Pack Your (Book) Bags for Vacation

It's been so chilly where I am this spring that summer seems very far away and one warm day can make me act giddy.
We're thisclose to Memorial Day and summer vacation, so let's pack up the woolies and start planning our reading list.
I guarantee you'll have trouble deciding among all of the great books coming out this summer. Here are just a few of the ones I'm looking forward to:

  • Big Girl Panties, by Stephanie Evanovich
    You'll almost want to buy this for the title alone, but I predict this will be the frothy beach book that everyone will read this summer. It's an escapist tale of a "fluffy girl" named Holly who found solace in food while taking care of her dying husband. Trying to find her way back to the land of the living, Holly meets a trainer who finds her to be quite a challenge. And then the sparks fly. (July 9 from HarperCollins)
  • The Ocean at the End of the Lane, by Neil Gaiman
    I've been waiting for a new novel from Gaiman for a long time, and this "fairy tale for adults" promises to bewitch readers. It's described by the publisher as a "harrowing tale of mystery and survival, memory and magic." Yes, please. Also, as an aside, if you aren't following Gaiman on Twitter (@neilhimself), you're missing some very witty writing. (June 18 from HarperCollins)
  • The Redeemer, by Jo Nesbo
    If you want to know what I'm doing for the Memorial Day holiday, here it is.
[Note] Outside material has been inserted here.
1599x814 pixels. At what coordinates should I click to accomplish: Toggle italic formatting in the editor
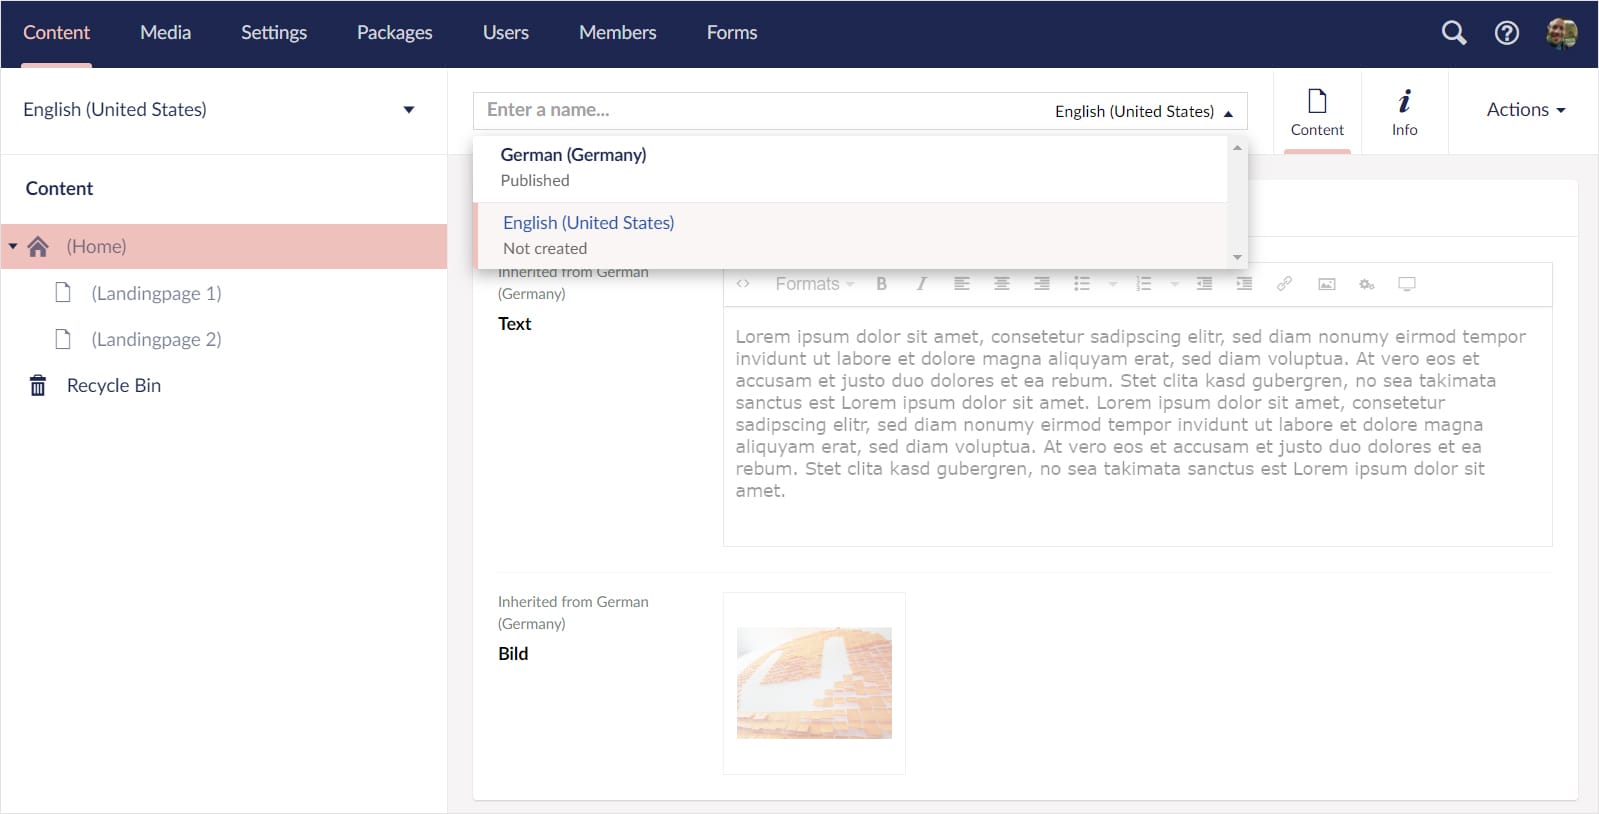921,284
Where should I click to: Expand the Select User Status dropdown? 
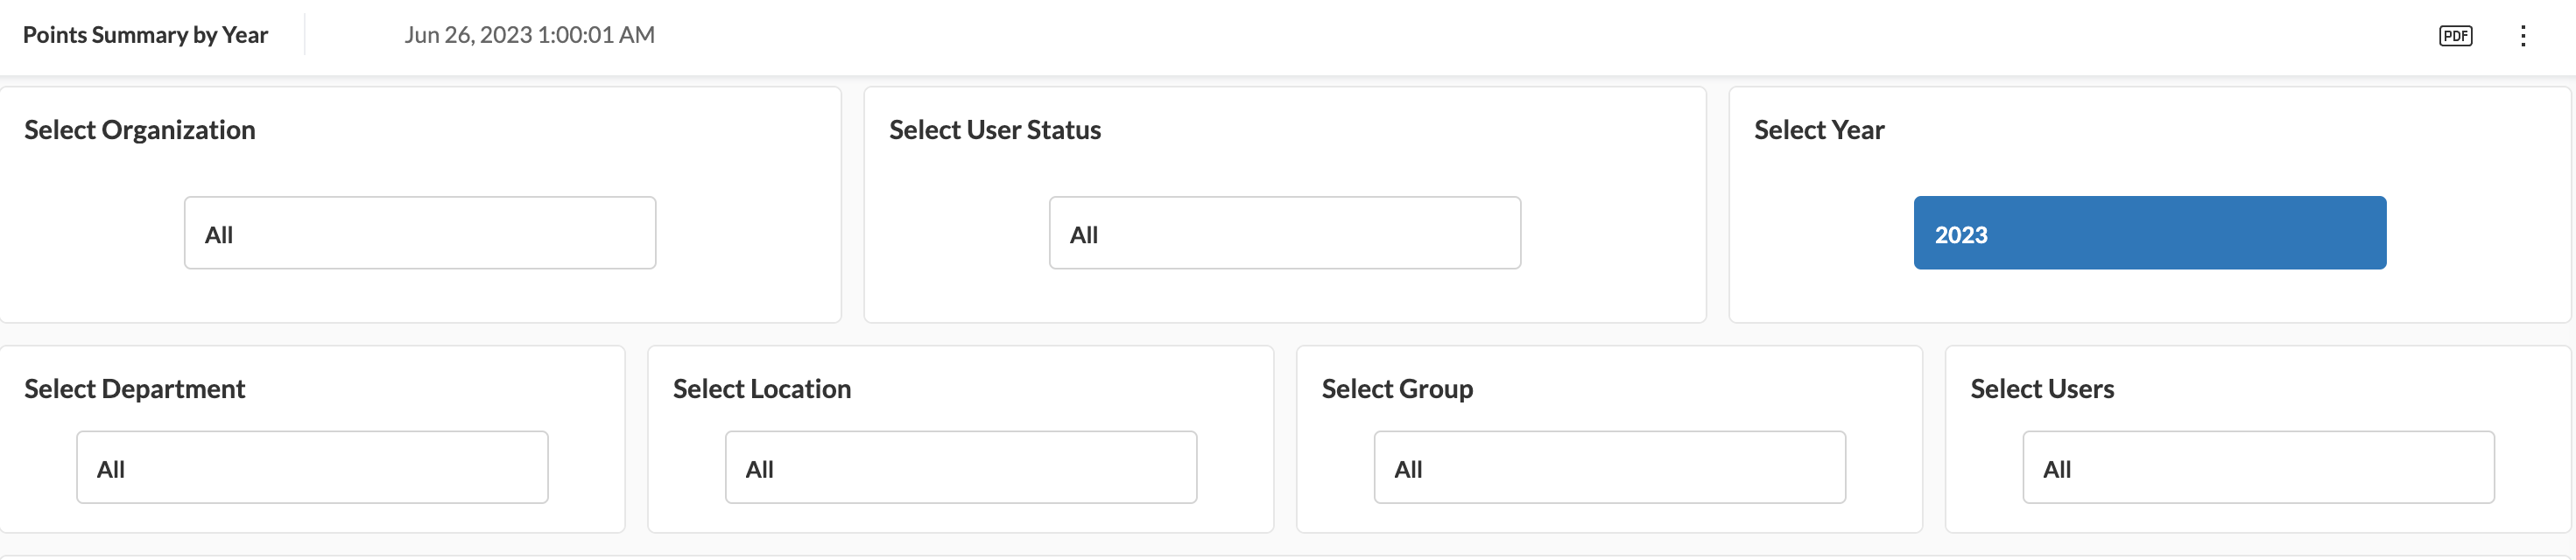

I've told you many many times how gripping and thrilling Nesbo's books are, and this one promises to keep up the exciting pace. Infamous policeman Harry Hole is once again on the trail of a killer, this time a professional assassin who doesn't plan to be caught. (May 21 from Knopf Doubleday)
  • Steal the Menu, by Raymond Sokolov
    The former New York Times food editor, Sokolov has seen it all, eaten it all, and is now writing about it all. In the vein of Ruth Reichl at her best, he gives us inside stories of a 40-year career that many of us would envy. (May 14 from Knopf Doubleday)
  • Lookaway, Lookaway, by Wilton Barnhardt
    I'm almost rubbing my hands in glee over this one, since it takes place practically in my backyard. This is a satirical look at the moneyed class in Charlotte, N.C., featuring the banking world, the Junior League set, and even my beloved Mint Museum. Can. Not. Wait.  (Aug. 20 from St. Martin's Press)
  • The Truth, by Michael Palin
    I'm convinced there is no end to Palin's talents - Monty Python-ite, accomplished travel guide, novelist. His latest book combines a bit of all three, as he writes about an author on a journey to discover the truth about his latest topic, a humanitarian in India that may just be too good to be...well, you get it. (Aug. 13 from St. Martin's Press)
  • Shorecliff, by Ursula DeYoung
    If you think family vacations can be trying, wait until you read about this family's summer-long getaway in 1928 at Shorecliff, a Maine mansion. Cousins, uncles, and aunts intrigue, plot, scheme, and argue their way through the dog days. (July 23 from Little, Brown & Company)
  • Snow Hunters, by Paul Yoon
    I do have a fascination with North Korea, as you may have guessed from two recent reviews. So I am anticipating this novel of a North Korean defector who, rather than taking the normal path to the south or to China, decides to move to a small coastal town in Brazil. The people he meets, and the second chance he is given, change him even more than he anticipated. (Aug. 6 from Simon & Schuster)
  • The Gravity of Birds, by Tracy Guzeman
    Two people are hired to price and sell a painting by a famous reclusive artist. As they work on the project, they discover dark secrets about the two sisters in the painting, and how the artist himself kept the sisters apart, while also drawing them together. (Aug. 6 by Simon & Schuster)
  • Freud's Mistress, by Karen Mack
    Minna Bernays is a former lady's companion who is looking for work, unsuccessfully, in Vienna. Frustrated in her search, she ends up living with her sister Martha and her husband, Sigmund Freud. Martha declares Freud's work to be disgusting and embarrassing, but Minna finds it to be fascinating. In this fictionalized account of an actual event, Minna becomes Freud's mistress, and finds herself caught up in more than just a betrayal of her sister. (July 9 from Amy Einhorn)

1 comment:

  1. Okay, there are several of those you're going to have to let me borrow - "Lookaway, Lookaway" sounds fantastic. Also, NEIL GAIMAN. I can't wait for my SIGNED copy to get here!!!